EXERCISE INPUTS:
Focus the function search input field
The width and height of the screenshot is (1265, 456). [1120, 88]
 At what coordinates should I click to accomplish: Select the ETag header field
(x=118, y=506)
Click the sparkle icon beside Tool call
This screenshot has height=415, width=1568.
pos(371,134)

WRITTEN INSTRUCTION:
Rewrite the entries above, replacing every occurrence of "field" with "box" and leaving all other text unchanged.

PROBLEM SOLUTION:
Focus the function search input box
The width and height of the screenshot is (1265, 456). [1120, 88]
 At what coordinates should I click to accomplish: Select the ETag header box
(x=118, y=506)
Click the sparkle icon beside Tool call
This screenshot has height=415, width=1568.
pos(371,134)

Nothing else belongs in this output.